CSF DTG concentrations did not differ significantly between patients with and without a detectable CSF viral load (P = .8835).
DISCUSSION
In this study, we evaluated if the diffusion of DTG is sufficient to obtain therapeutic concentrations in the CSF of HIV-1 patients. Not only is this a real-life study, but, moreover, it included patients who were treatment-experienced and presented at least 1 HIV-related CNS impairment.
IQCSF were consistent with those reported in another previous study (median [range]), 48 (18–114) versus 66 (19–92) [7], suggesting high levels of antiretroviral activity. Whatever the BBB status, DTG seems to have a sufficient capacity of diffusion and, therefore, to have a benefit in medical management of HCI.
The CSF-to-plasma DTG concentration ratio (median, 0.65%) is highly consistent with the size of the FuDTG in plasma (median, 0.66%). CSF diffusion of DTG was strongly correlated with albumin quotient (r = 0.6396, P = .0186) suggesting that the CSF diffusion of DTG depends at least partly on the physical integrity of the BBB, with greater damage to the BBB associated with higher levels of DTG in the CSF. This good diffusion probably may explain part of the neuropsychiatric adverse effects observed in some patients with DTG [11].
The novelty of this study is our finding that increasing the BBB permeability is associated to an increase of CSF diffusion of DTG in treatment-experienced patients with HCI. Given the observational nature of this study, ART regimens and sampling times were heterogeneous, leading to the wide range of plasma DTG concentrations. However, this allows to be confident about the DTG diffusion whatever the treatment backbone and over a wide range of time delay between sampling and drug administration. This good ability to diffuse also is consistent with the good placental transfer [12], which gives rise to questions in light of the last WHO statement on potential safety issue related to neural tube defects in infants born to women who were taking DTG at the time of conception and during early pregnancy [13].
This study has 2 main limitations due to real-life study.

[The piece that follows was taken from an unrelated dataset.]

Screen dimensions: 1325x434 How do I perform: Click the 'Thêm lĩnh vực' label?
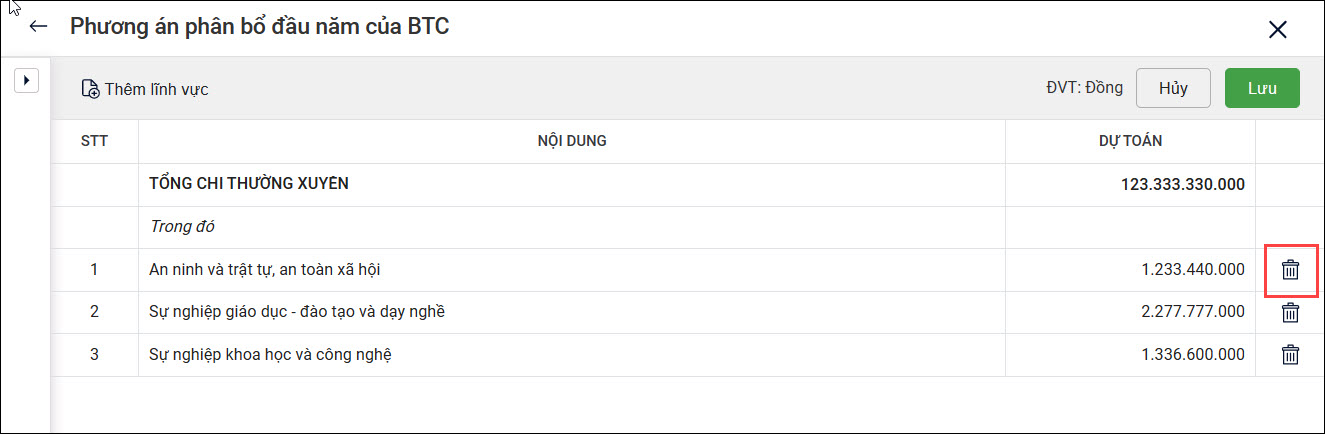156,89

The number of patients included is small, but this is an obvious consequence of the need for lumbar puncture samples collected during routine care. Furthermore, heterogeneous ART backbone regimens could influence the viral load level.
Taken together, our findings indicate that DTG is present at therapeutic concentrations over the dosing interval in the CSF of all treatment-experienced patients with HCI, even if the BBB is intact and despite high levels of binding to plasma proteins. Therefore, DTG may have a real benefit in the control of HIV replication in the CNS. This control should help to limit the local inflammatory response and HIV-induced neurotoxicity, thereby protecting individuals against HCI and favoring neurocognitive recovery.
Acknowledgments
We gratefully acknowledge all of the patients participating in this study. Also, we are grateful for the active cooperation of the teams within the involved departments of Bicêtre Hospital.
Financial support. J.G. reports grants from Janssen and ViiV as well as personal fees from Gilead. A.B.T. reports personal fees from Gilead, ViiV, Janssen, Roche, Abbvie, and MSD. A.C. reports grants from Merck, Janssen, ViiV, and personal fees from Gilead and Janssen. All other authors: none to declare.
Potential conflicts of interest. All authors: No reported conflicts of interest. All authors have submitted the ICMJE Form for Disclosure of Potential Conflicts of Interest. Conflicts that the editors consider relevant to the content of the manuscript have been disclosed.